=== Begin Enclosure ===
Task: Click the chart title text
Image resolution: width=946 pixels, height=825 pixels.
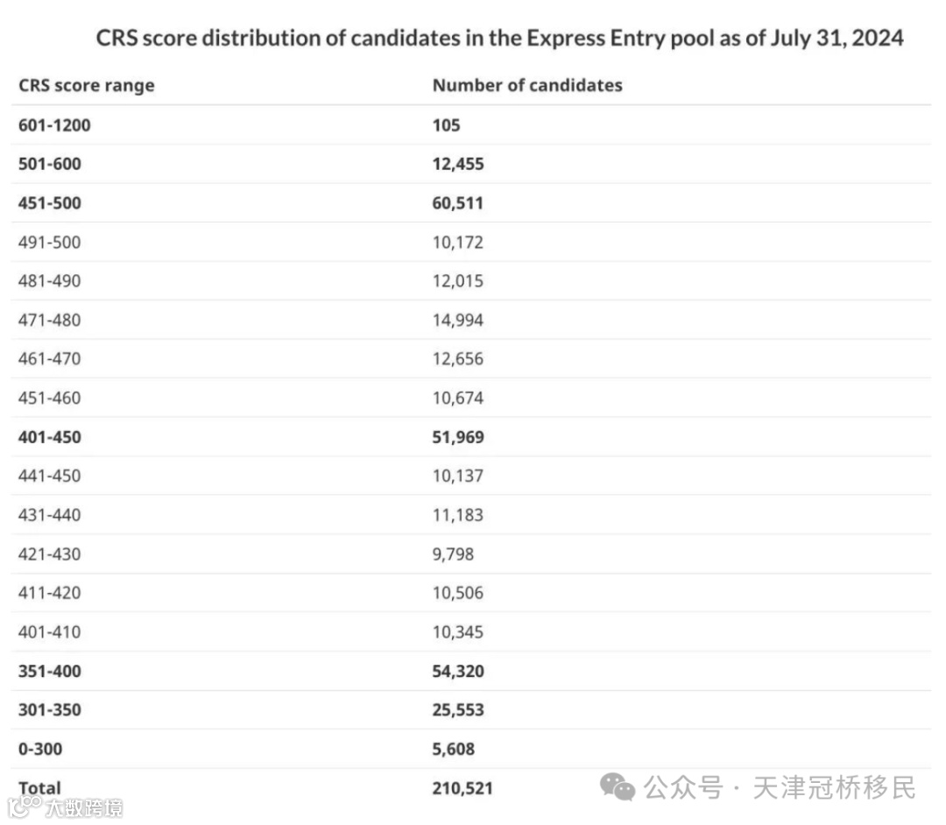Action: click(x=499, y=39)
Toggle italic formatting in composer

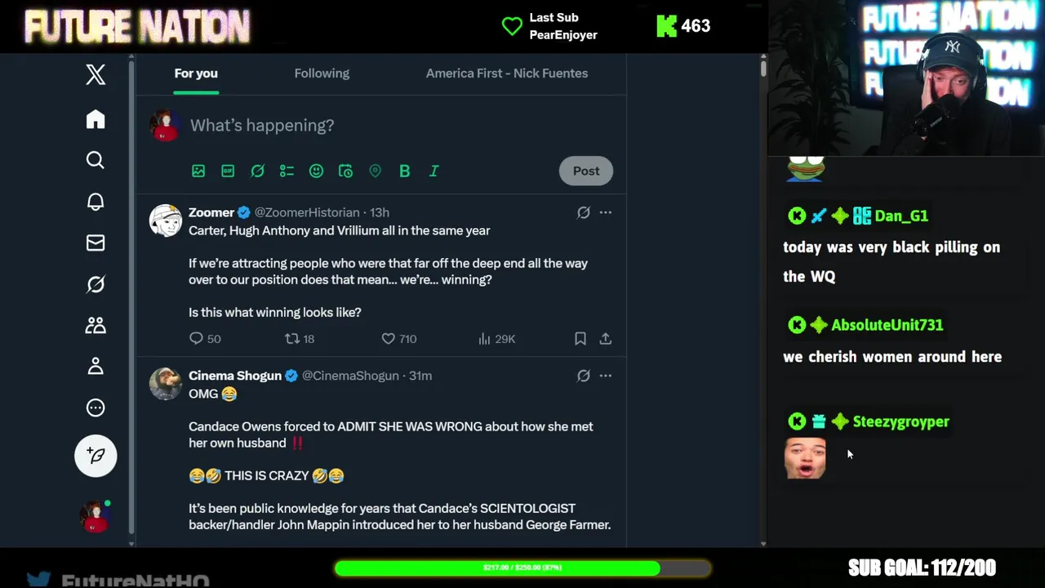point(434,171)
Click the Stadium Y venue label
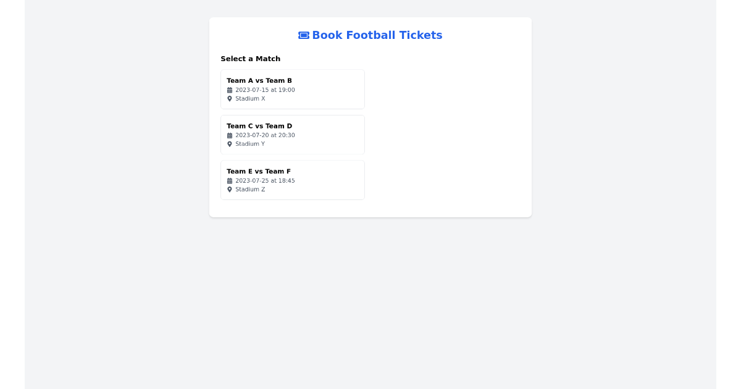 250,144
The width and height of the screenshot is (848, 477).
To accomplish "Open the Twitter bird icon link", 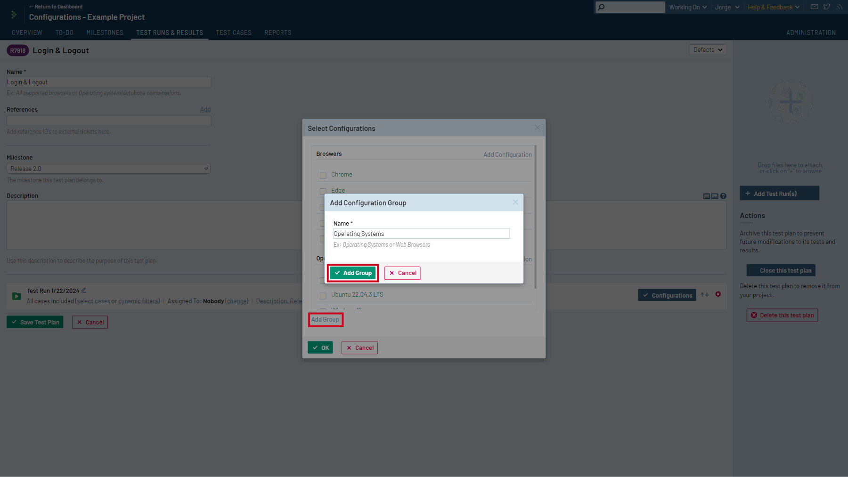I will click(x=827, y=7).
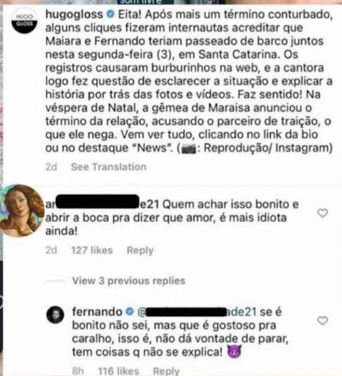Click the purple devil emoji

[234, 352]
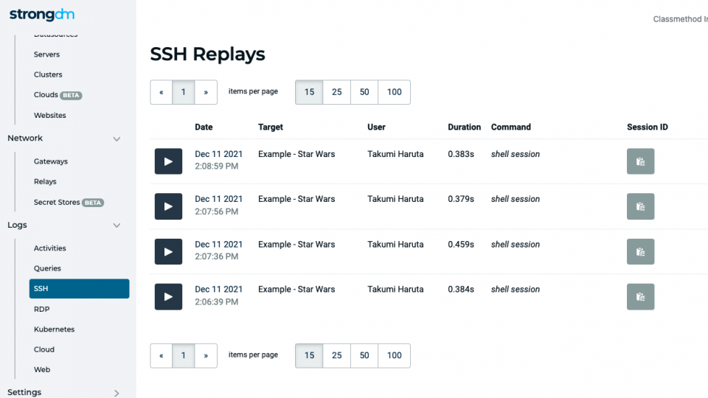Expand the Settings section

(117, 393)
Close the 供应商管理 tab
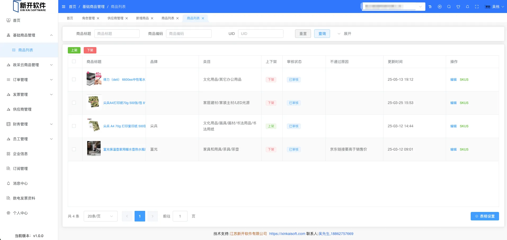The height and width of the screenshot is (240, 507). point(127,18)
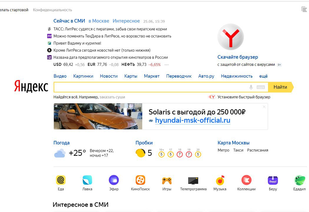Click the microphone voice search icon
The image size is (309, 212).
click(251, 87)
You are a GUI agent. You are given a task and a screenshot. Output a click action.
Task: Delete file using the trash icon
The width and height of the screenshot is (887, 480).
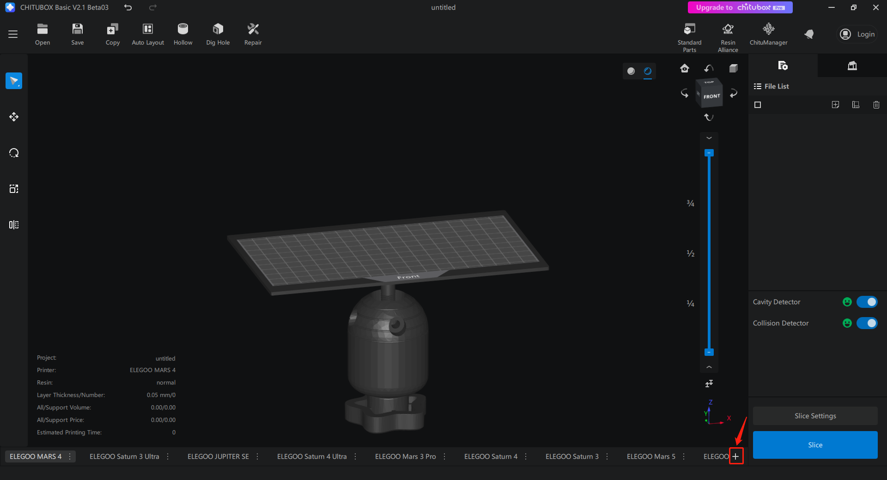click(876, 105)
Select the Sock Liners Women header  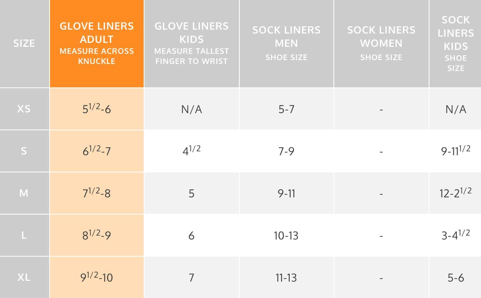click(x=381, y=43)
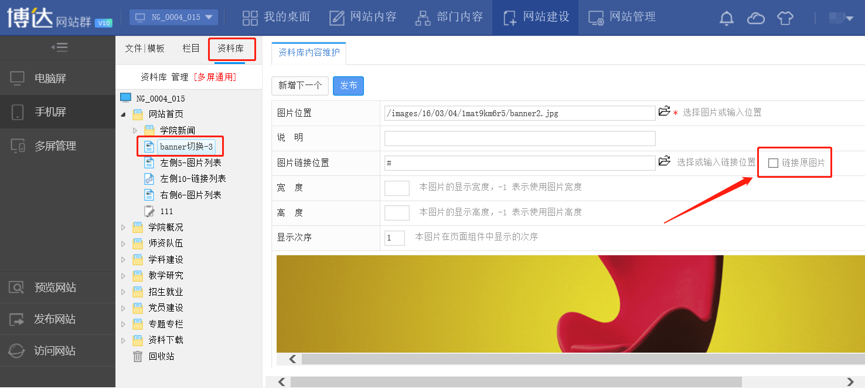Click the 发布 publish button
Image resolution: width=865 pixels, height=389 pixels.
(x=348, y=86)
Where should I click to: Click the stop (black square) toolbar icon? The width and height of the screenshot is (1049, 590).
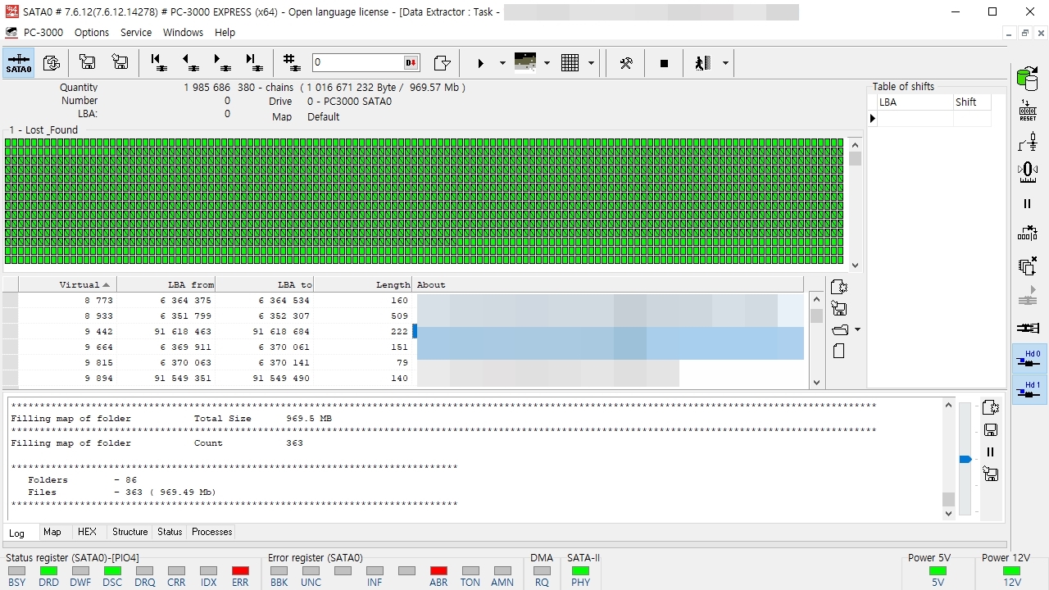tap(664, 63)
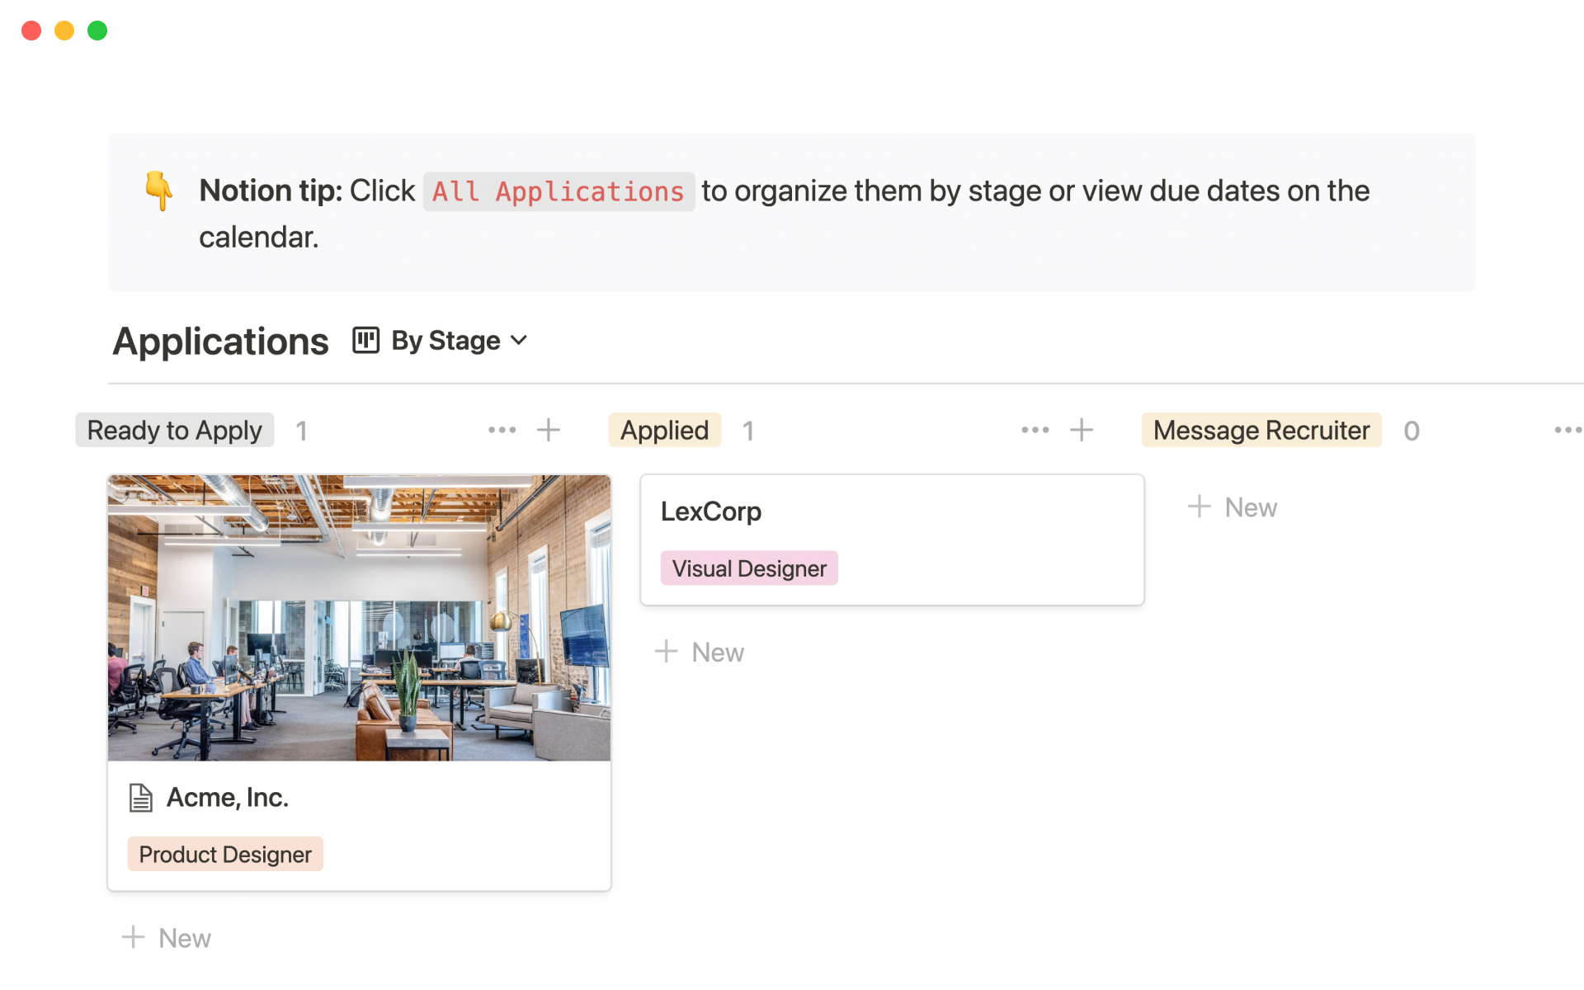Open the Ready to Apply column options menu
Viewport: 1584px width, 990px height.
point(502,430)
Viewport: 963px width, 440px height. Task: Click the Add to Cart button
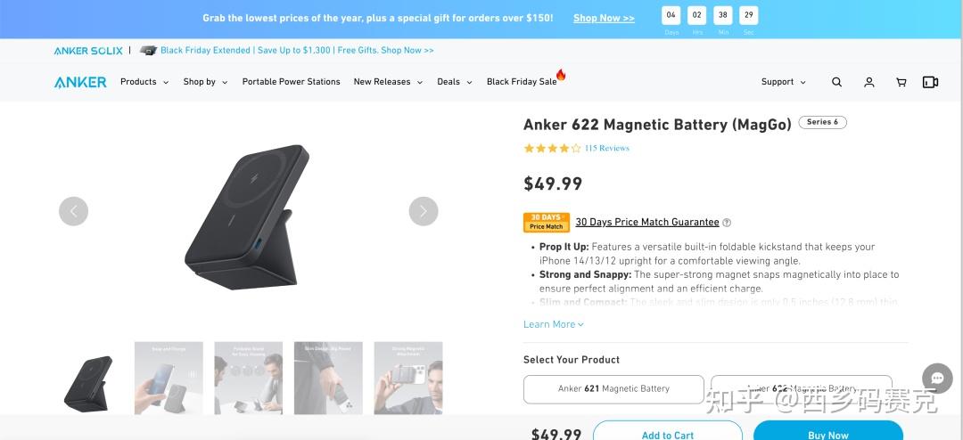667,434
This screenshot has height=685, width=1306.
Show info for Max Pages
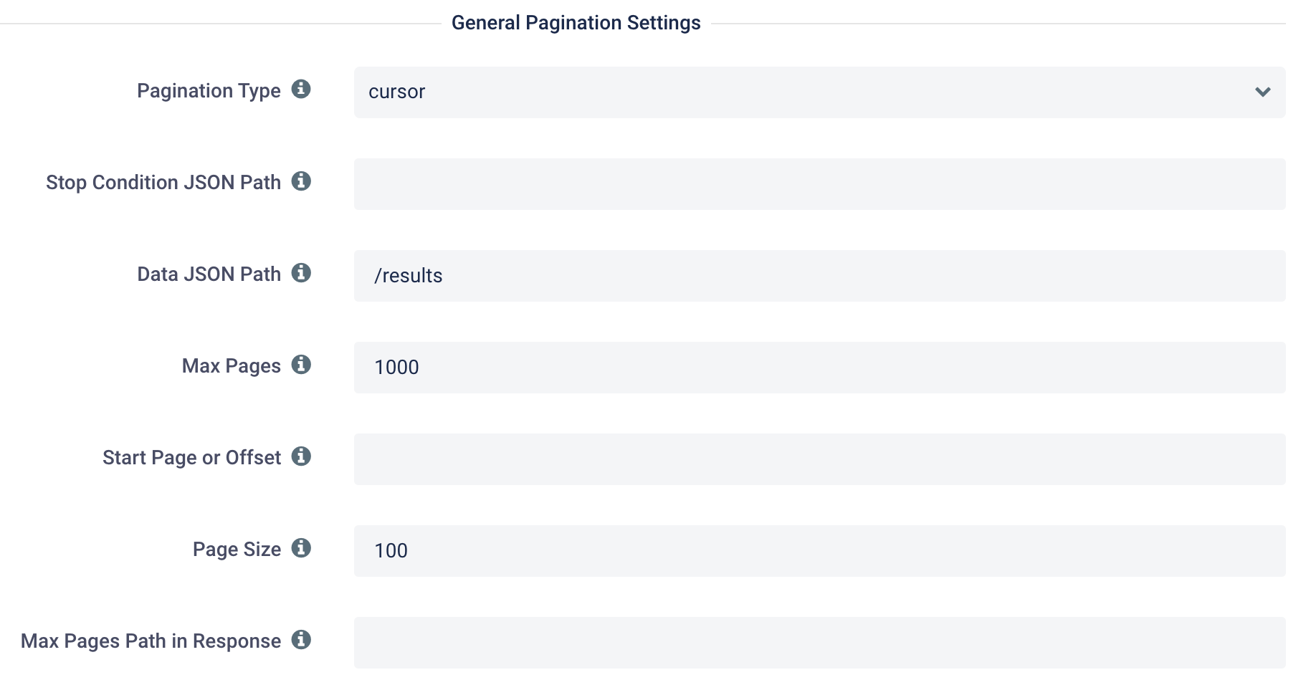click(301, 365)
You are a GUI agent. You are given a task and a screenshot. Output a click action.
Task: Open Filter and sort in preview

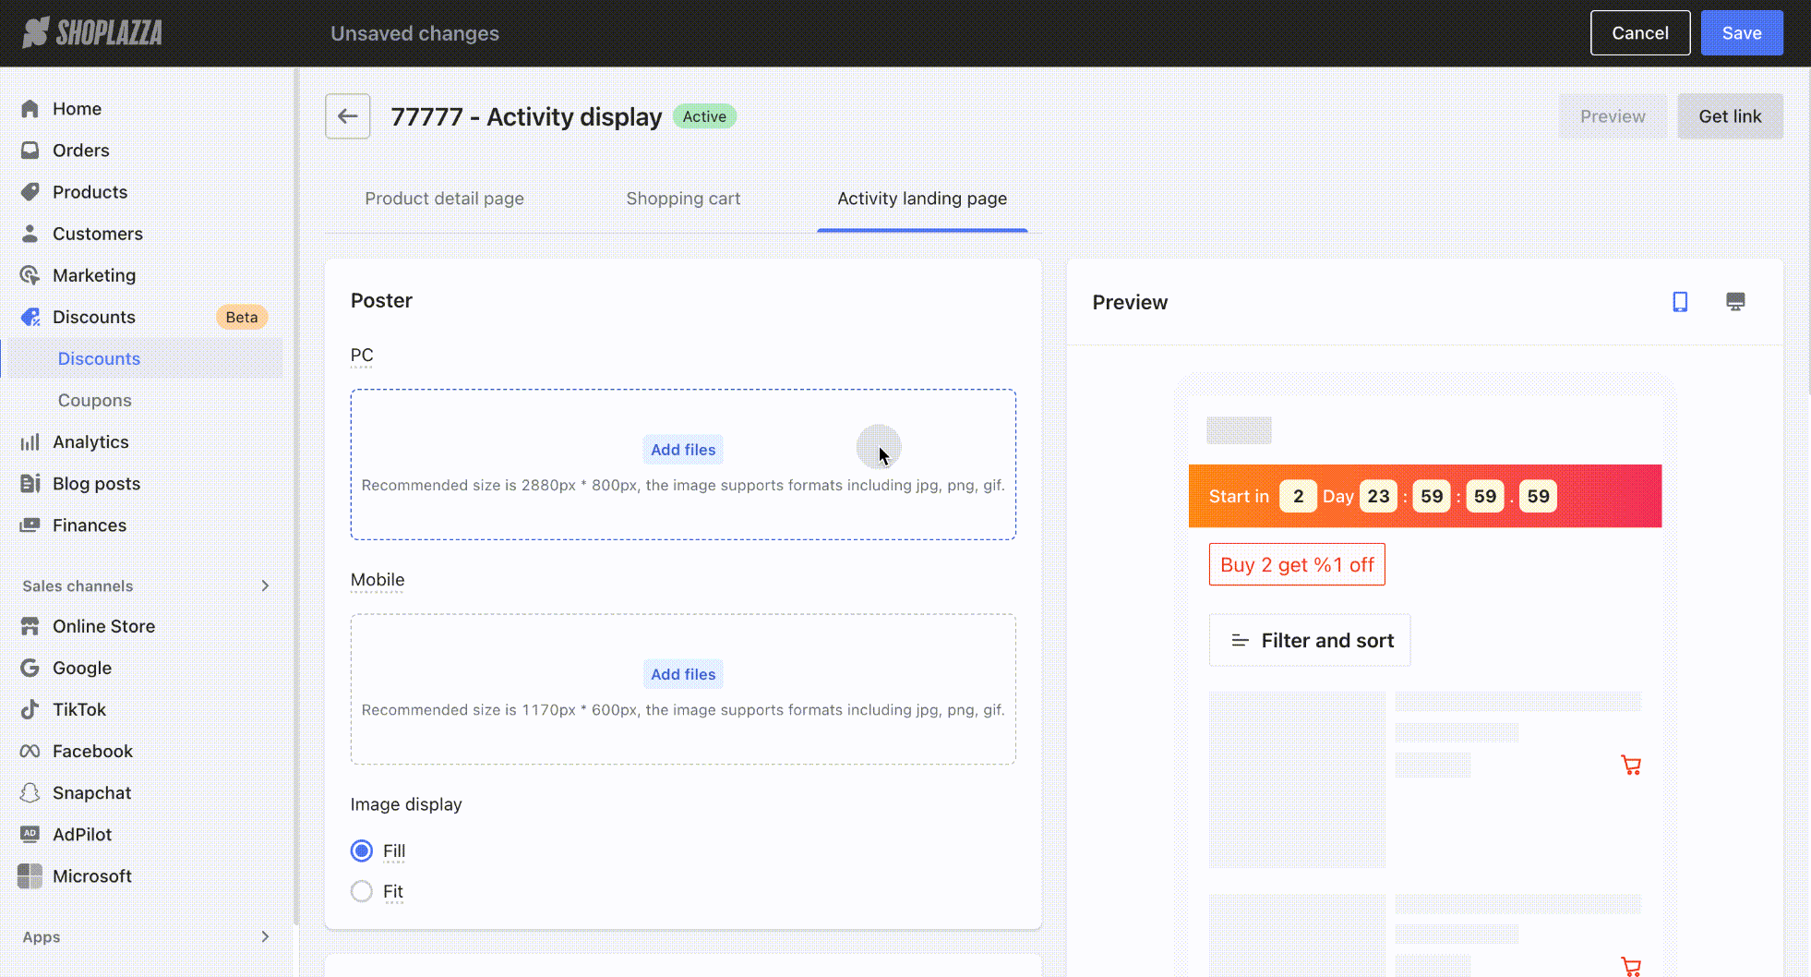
=== End Enclosure ===
Could you return each line, unchanged, from the line containing "This screenshot has height=685, width=1306." through the last line of the entries above, leaving out the pictures?

- The answer:
This screenshot has height=685, width=1306.
Show info for Max Pages
click(301, 365)
You are a GUI agent. You are given a task and a screenshot. Output a click action.
Task: Open Filter and sort in preview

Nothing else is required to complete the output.